Both Pollan (“The Omnivore’s Dilemma”) and Eric Schlosser (“Fast Food Nation”) are listed as producers. Their optimism comes with a caveat. “It’s all doable. It’s all fixable — if we tackle the big problem of antitrust and agricultural policy,” Pollan says before the credits roll.

Directors Kenner and Robledo joined “Political Theater” to talk about why they came “back for seconds” and how they found support from two Democratic senators, Cory Booker of New Jersey and Jon Tester of Montana.

The transcript below has been edited and condensed. To hear the full interview, listen to the podcast here. “Food, Inc. 2” is now streaming on demand.

Q: Take us back to 2008. Your documentary became iconic.

RK: We basically were taking a look behind the veil to see how our food was made. It was a relatively new look into the food industry. And I think between our film and Michael Pollan’s book and Eric Schlosser’s book and others, people became very interested and started to buy with their conscience and their values. 

As documentarians, it’s always great to enter a new world and learn about it and move on to a new subject. So it never occurred to us that we’d be looking to do a sequel.

Q: How did the sequel come about?

RK: When the pandemic hit, it crystallized so many things that had gotten that much worse in the food world since we had made the first film. 

We saw what was happening in the meatpacking plants in the United States, where workers were being called essential and being denied unemployment, so they had to go into these very dangerous working conditions. Farmworkers were being told they couldn’t be tested for COVID because they didn’t want to slow up the tomato harvest. And that’s what brought us back into this world. 

Q: Did you stay in touch with Schlosser and Pollan over the years?

RK: We did a project with Eric, “Command and Control,” about an accident at a nuclear missile silo. And we talked to Michael about doing projects, so we’ve been totally in touch. We’ve become very close, and it’s been a wonderful relationship, though I think all four of us equally thought we would never enter this realm again.

Q: Two senators appear in the film. Booker and Tester talk about being an unlikely pair.

RK: What’s so exciting about the two of them together is they are capable of expressing what’s wrong with this food system. So much of the way we look at the farm bill has always come out of rural America and has had nothing to do with urban America.

Tester speaks to the corporatization of farming in rural America and the fact that so many of his neighbors and towns have just been hollowed out. And Booker [speaks to how] the corporate food that gets into the cities is nutritionally bankrupt food that’s making people sick. 

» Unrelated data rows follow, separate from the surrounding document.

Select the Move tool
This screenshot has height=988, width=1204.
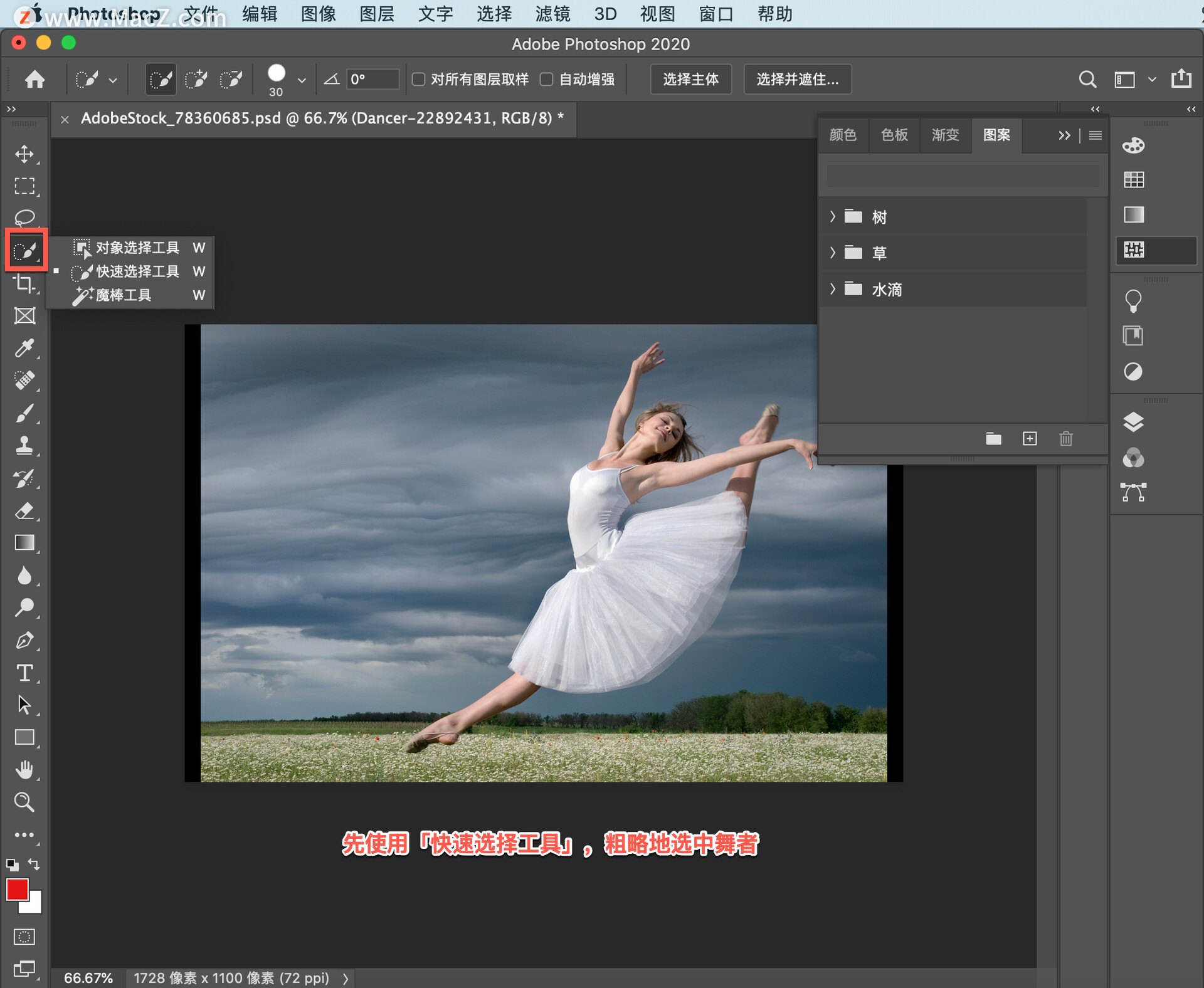[x=24, y=154]
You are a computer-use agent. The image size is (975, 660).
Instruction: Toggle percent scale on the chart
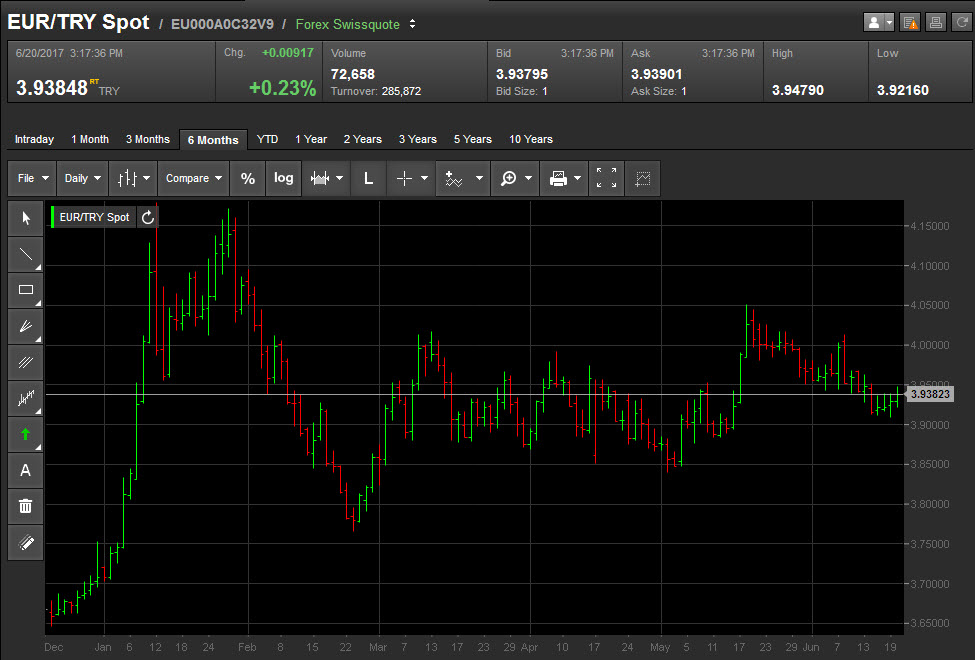click(x=247, y=178)
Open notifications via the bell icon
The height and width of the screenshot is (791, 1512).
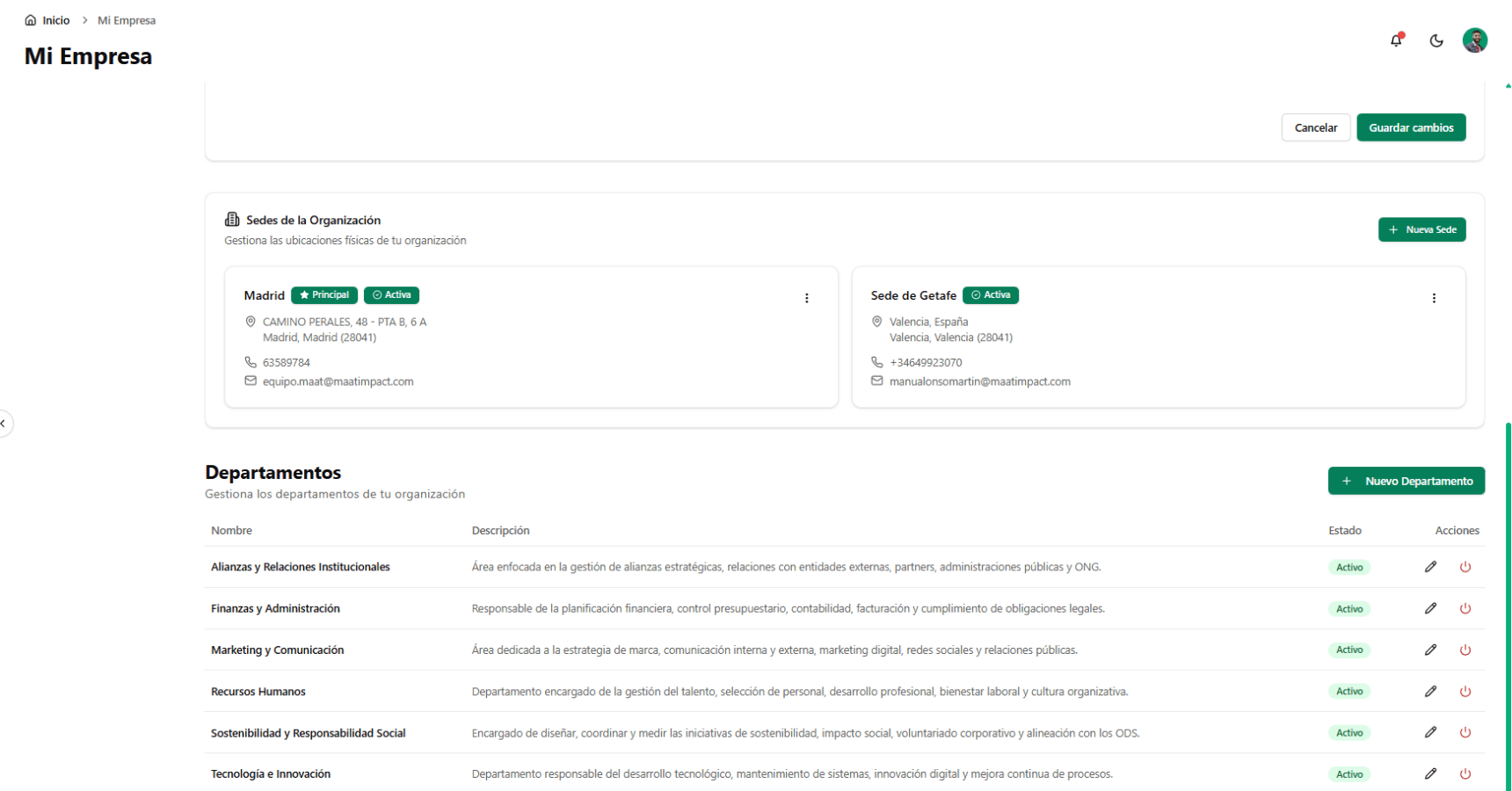coord(1396,40)
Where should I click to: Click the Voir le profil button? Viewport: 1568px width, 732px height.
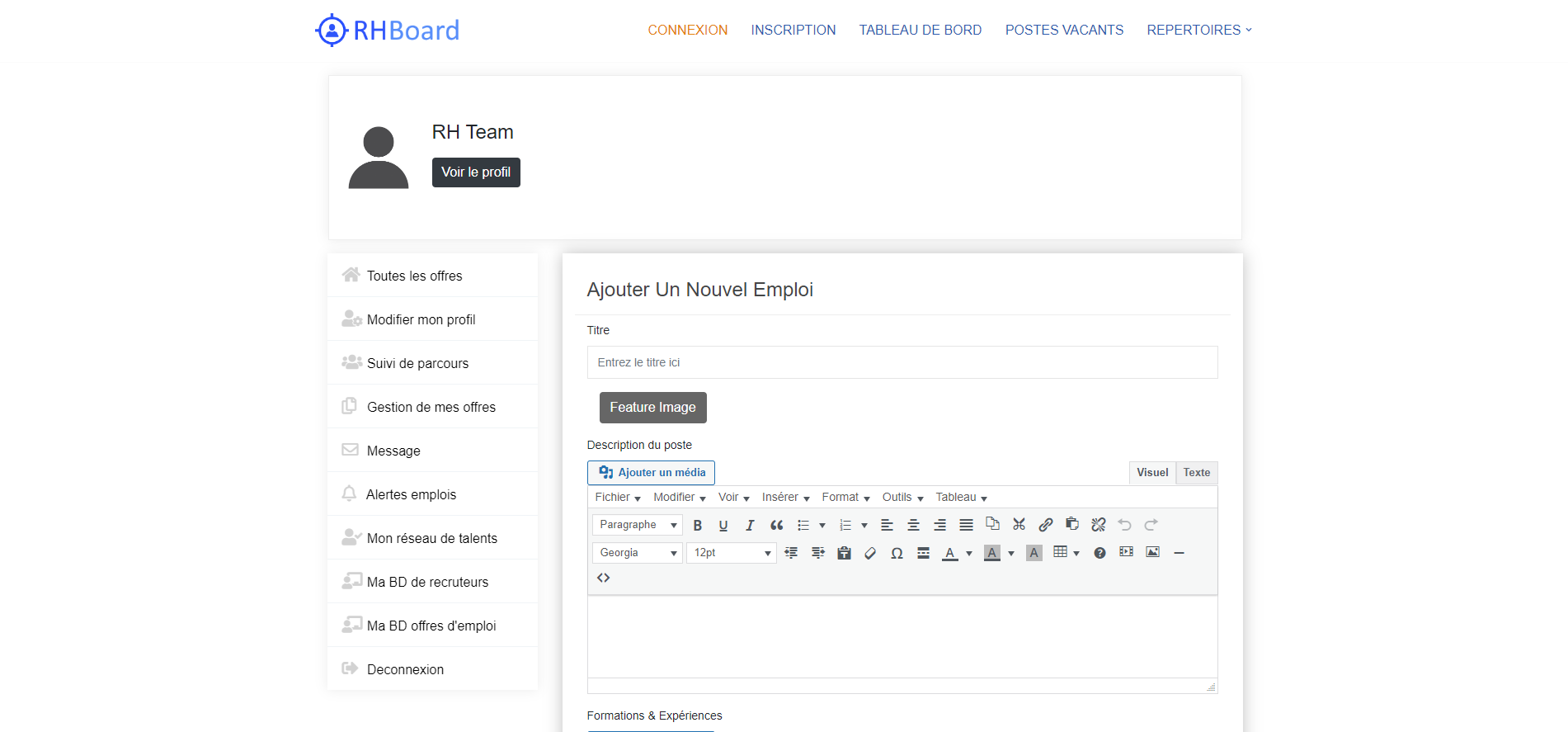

That didn’t exist in 2008. Really there was no one in the Senate at that point advocating for good food when we made the first film. There were people in the House doing a wonderful job, but that was not true in the Senate.

Q:  What else has changed since 2008?

MR: We do talk about ultra-processed food, which is a new concept to the public, and there’s been a lot of research that began after the original film. I think this is an area consumers will be more and more focused on.

Q: I went to the screening in D.C., and I wasn’t prepared for some of the star wattage. You had the requisite people from the Environmental Working Group and other nonprofits, but you also had Chris Tucker and Morgan Freeman.

MR: It was a thrilling screening, honestly. A lot of participants from the film were there, and seeing people from so many different arenas come together around this issue just tells you how much people care about food and what it means to us.

RK: We spent the day going around Washington. We went to the FDA and met with them because they are talking about [front-of-package] labeling. We’re just saying let people know what’s in their food and let them be aware of the consequences of this food. And in talking to the FDA, you realize they need support. They need all the support they can get. Maybe food has become more of a culture war.